=== AIM OF THE TASK ===
Each record should be reproduced exactly.

Stored data entries

Start of Block

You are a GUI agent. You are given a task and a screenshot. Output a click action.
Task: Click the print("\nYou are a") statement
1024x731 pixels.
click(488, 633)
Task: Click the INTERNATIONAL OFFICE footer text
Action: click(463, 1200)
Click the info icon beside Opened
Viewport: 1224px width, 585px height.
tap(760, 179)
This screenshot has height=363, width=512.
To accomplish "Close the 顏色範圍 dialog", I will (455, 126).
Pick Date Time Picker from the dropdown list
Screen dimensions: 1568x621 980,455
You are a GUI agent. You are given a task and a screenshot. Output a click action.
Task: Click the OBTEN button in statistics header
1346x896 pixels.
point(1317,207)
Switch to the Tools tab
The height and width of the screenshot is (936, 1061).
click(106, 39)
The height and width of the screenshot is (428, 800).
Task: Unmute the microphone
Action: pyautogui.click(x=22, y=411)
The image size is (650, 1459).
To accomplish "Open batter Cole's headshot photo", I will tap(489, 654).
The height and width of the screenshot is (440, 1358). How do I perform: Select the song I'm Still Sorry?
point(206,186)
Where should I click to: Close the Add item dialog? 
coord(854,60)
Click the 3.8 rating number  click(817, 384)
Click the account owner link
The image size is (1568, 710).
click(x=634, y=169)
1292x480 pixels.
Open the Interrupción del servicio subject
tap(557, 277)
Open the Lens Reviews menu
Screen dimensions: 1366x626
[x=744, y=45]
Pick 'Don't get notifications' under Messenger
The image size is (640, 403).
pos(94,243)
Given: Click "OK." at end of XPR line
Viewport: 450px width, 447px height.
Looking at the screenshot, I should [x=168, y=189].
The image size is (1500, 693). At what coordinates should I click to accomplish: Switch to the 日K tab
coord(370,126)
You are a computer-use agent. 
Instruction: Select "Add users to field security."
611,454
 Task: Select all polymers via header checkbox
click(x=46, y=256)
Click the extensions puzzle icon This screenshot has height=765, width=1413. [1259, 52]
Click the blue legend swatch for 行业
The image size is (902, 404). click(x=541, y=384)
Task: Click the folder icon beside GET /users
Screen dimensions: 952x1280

End of Block

=== YOUR SOLUTION ===
You are a GUI agent. You are given a task and a screenshot. Output a click action.
Task: Click the print("\nYou are a") statement
1024x731 pixels.
click(488, 633)
Task: Click the INTERNATIONAL OFFICE footer text
Action: click(463, 1200)
Click the info icon beside Opened
Viewport: 1224px width, 585px height.
tap(760, 179)
This screenshot has height=363, width=512.
To accomplish "Close the 顏色範圍 dialog", I will (455, 126).
Pick Date Time Picker from the dropdown list
Screen dimensions: 1568x621 980,455
You are a GUI agent. You are given a task and a screenshot. Output a click action.
Task: Click the OBTEN button in statistics header
1346x896 pixels.
point(1317,207)
Switch to the Tools tab
The height and width of the screenshot is (936, 1061).
click(106, 39)
The height and width of the screenshot is (428, 800).
Task: Unmute the microphone
Action: pyautogui.click(x=22, y=411)
The image size is (650, 1459).
To accomplish "Open batter Cole's headshot photo", I will tap(489, 654).
The height and width of the screenshot is (440, 1358). How do I perform: Select the song I'm Still Sorry?
point(206,186)
Where should I click to: Close the Add item dialog? 
coord(854,60)
Click the 3.8 rating number  click(817, 384)
Click the account owner link
The image size is (1568, 710).
click(x=634, y=169)
1292x480 pixels.
Open the Interrupción del servicio subject
tap(557, 277)
Open the Lens Reviews menu
Screen dimensions: 1366x626
[x=744, y=45]
Pick 'Don't get notifications' under Messenger
The image size is (640, 403).
pos(94,243)
Given: Click "OK." at end of XPR line
Viewport: 450px width, 447px height.
Looking at the screenshot, I should [x=168, y=189].
The image size is (1500, 693). At what coordinates should I click to accomplish: Switch to the 日K tab
coord(370,126)
You are a computer-use agent. 
Instruction: Select "Add users to field security."
611,454
 Task: Select all polymers via header checkbox
click(x=46, y=256)
Click the extensions puzzle icon This screenshot has height=765, width=1413. [1259, 52]
Click the blue legend swatch for 行业
The image size is (902, 404). click(x=541, y=384)
Task: Click the folder icon beside GET /users
Screen dimensions: 952x1280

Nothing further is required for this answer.